# Sir Lefty Buttons.



## Sweeda88 (Dec 6, 2010)

I just had to put Sir Lefty Buttons down. I buried him in a teal pot with a trio of pink Snapdragons. He's in a better place now. I'm going to miss him so much. He was my first and only Crown Tail. I'll miss his wiggle dance and him smacking his lips at me. I'll miss everything about him. RIP, Sir Lefty. You were my most oddly named fish. I hope you make the flowers you now nourish beautiful and healthy. I'll never forget you.


----------



## Bettaluver4evr (Jan 21, 2011)

I'm so, so sorry sweeda!  That's awful. I'm sure he's swimming around healthy and blissful in betta heaven, missing you.


----------



## Sweeda88 (Dec 6, 2010)

I know he is. I can't stop crying. It's one thing to have a pet die, but to have to put them out of their misery yourself is HORRIBLE. I hope you never have to go through it!


----------



## Bettaluver4evr (Jan 21, 2011)

I'm so sorry, I know what you are going through. I have before.  It was so awful. A little betta rainbow caught ich, and his ignorant owner got the wrong meds and he was suffering. So I had to euthanize. I cried all night! Might have to do it again soon, Dumbo has ich and he's not responding well to water changes and rid-ich.  Going to try to get some AQ salt as soon as I can, but I think it's too late.  I'm so sorry about Sir Lefty!  Fin rot is just terrible, isn't it?


----------



## Sweeda88 (Dec 6, 2010)

Yeah, it is.


----------



## denaliwind (Feb 27, 2011)

Virtual hugs for you.


----------



## dramaqueen (Jul 7, 2008)

I'm so sorry about Sir Lefty. He was beautiful. "hugs"


----------



## Sweeda88 (Dec 6, 2010)

Thanks. I loved him so much. His beautiful rainbow of colors was the reason I got him. He was a sweetheart. And thanks for the hugs!


----------



## fleetfish (Jun 29, 2010)

You did the right thing. I've had to do it many times, and it never ever gets easier. He'll be waiting for you .... <3


----------



## Sweeda88 (Dec 6, 2010)

Thank you. It was extremely hard, as I've said many times. I couldn't have done it if I thought he would survive.


----------



## TheKingsFish (Jan 8, 2011)

I'm sorry about Lefty, Sweeda. And that numb skull telling you you could have done more can't be helping either. I feel sorry for his bettas.


----------



## tokala (Feb 20, 2011)

Sorry for your loss, thinking of you!


----------



## Sweeda88 (Dec 6, 2010)

Thank you, everyone. I love you guys for your support. I will miss Sir Lefty Buttons. His funny name and actions were awesome.


----------



## SillyCone (May 7, 2011)

Sweeda, we had a totally bad start, I apologise for the trouble I caused.
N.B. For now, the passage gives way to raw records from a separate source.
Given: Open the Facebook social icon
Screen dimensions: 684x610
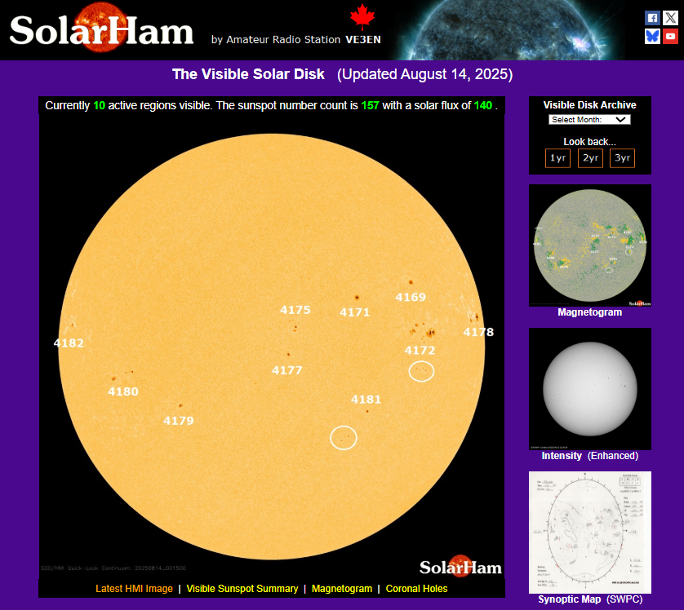Looking at the screenshot, I should pyautogui.click(x=651, y=17).
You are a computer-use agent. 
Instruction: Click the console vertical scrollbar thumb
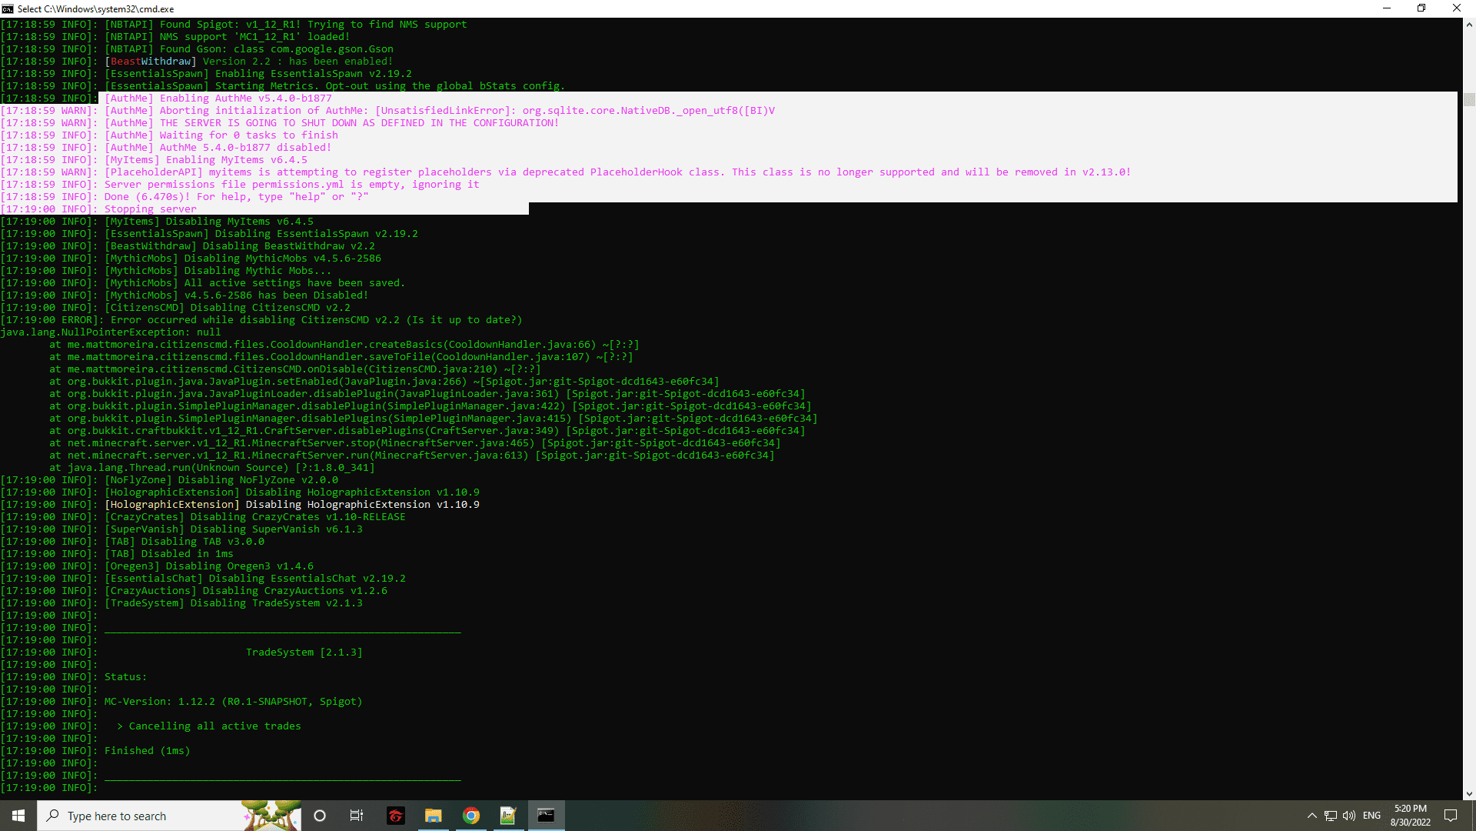coord(1469,99)
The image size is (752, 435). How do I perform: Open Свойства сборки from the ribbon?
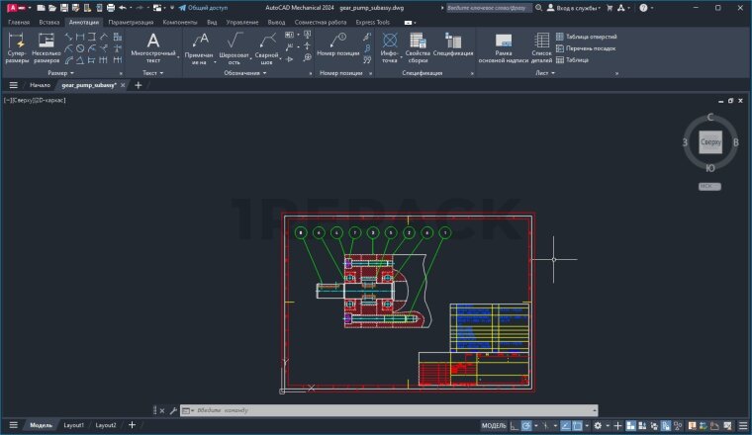click(418, 46)
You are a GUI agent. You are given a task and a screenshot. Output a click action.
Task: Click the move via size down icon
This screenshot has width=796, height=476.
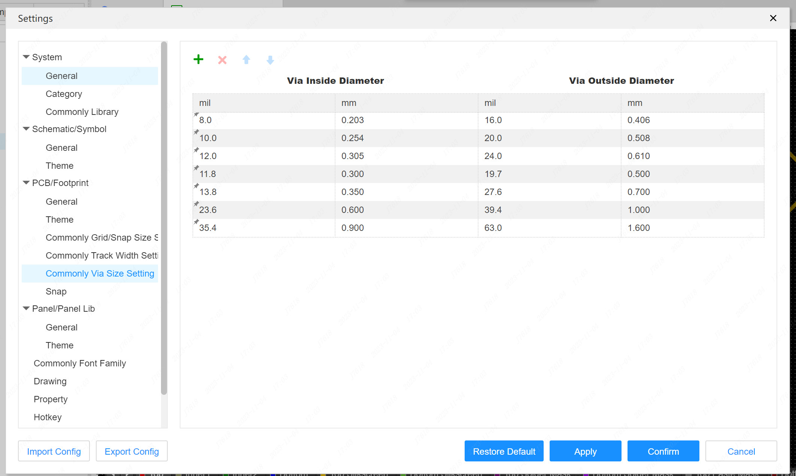pos(270,60)
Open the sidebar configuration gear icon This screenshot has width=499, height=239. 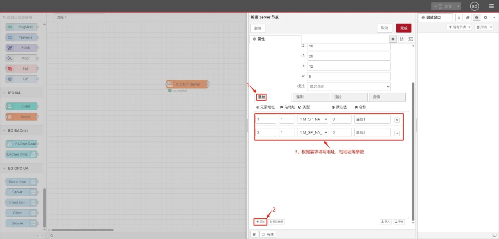(x=485, y=17)
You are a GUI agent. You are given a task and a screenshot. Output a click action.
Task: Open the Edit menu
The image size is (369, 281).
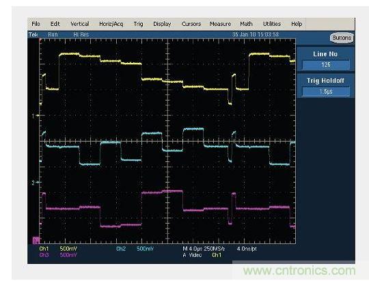click(x=55, y=24)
Might not be much but I had a total struggle to revive my bad-functioning tablet to make this drawing for you:










A drawing that would take me 5 minutes took 30 for the tablet is almost unable to draw at and because since I uninstalled photoshop I had to draw at DeviantArt Muro.
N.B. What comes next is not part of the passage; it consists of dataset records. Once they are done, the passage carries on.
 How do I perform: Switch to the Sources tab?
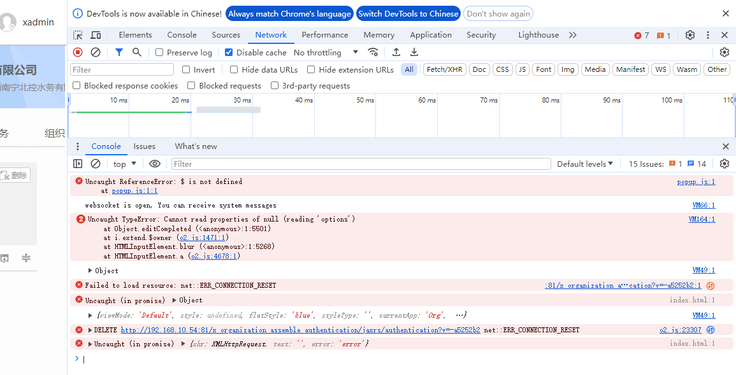click(x=226, y=35)
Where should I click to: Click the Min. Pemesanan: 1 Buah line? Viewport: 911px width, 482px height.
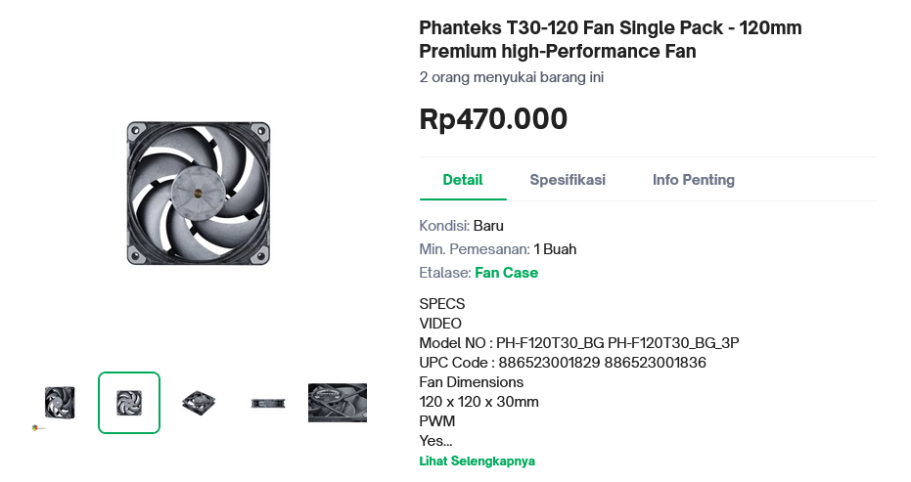point(498,249)
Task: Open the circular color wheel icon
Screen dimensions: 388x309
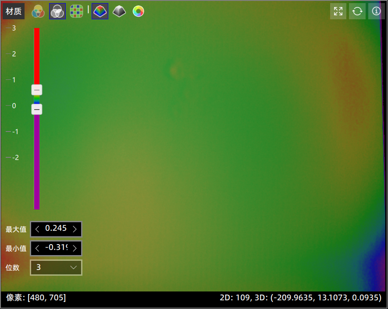Action: click(x=138, y=11)
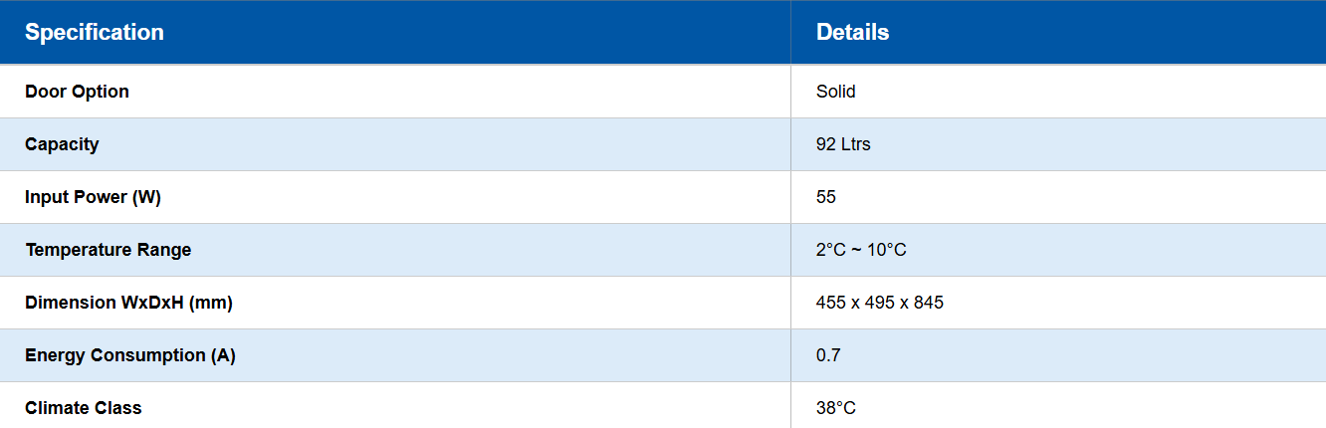
Task: Select the Climate Class row label
Action: tap(84, 408)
Well, is not that bad, hope you like it though, when I raise enough money again and don't spend it on aquariums I might buy a new tablet and make you a new drawing, a good one this time


----------



## naturegirl243 (Aug 1, 2010)

I'm sorry about Sir Lefty. SillyCone that is a beautiful drawing I'm sure Sweeda will love it.


----------



## Sweeda88 (Dec 6, 2010)

Thanks, SillyCone. It's beautiful. =) Thanks, naturegirl243.


----------



## wallywestisthebest333 (Nov 30, 2009)

I never knew you or Sir Lefty Buttons while he was alive but I feel your pain. :[ One of my boys passed over Spring Break. It really broke my heart to see him go.
He's swimming with the Lord now. <3
The place that you decided to bury him sounds lovely! <3 What a wonderful final resting place! <3


----------



## Sweeda88 (Dec 6, 2010)

Yeah, I think I'm going to make a label for the pot that says "Here Lies Sir Lefty Buttons."


----------



## dramaqueen (Jul 7, 2008)

Your drawing is beautiful, SillyCone.


----------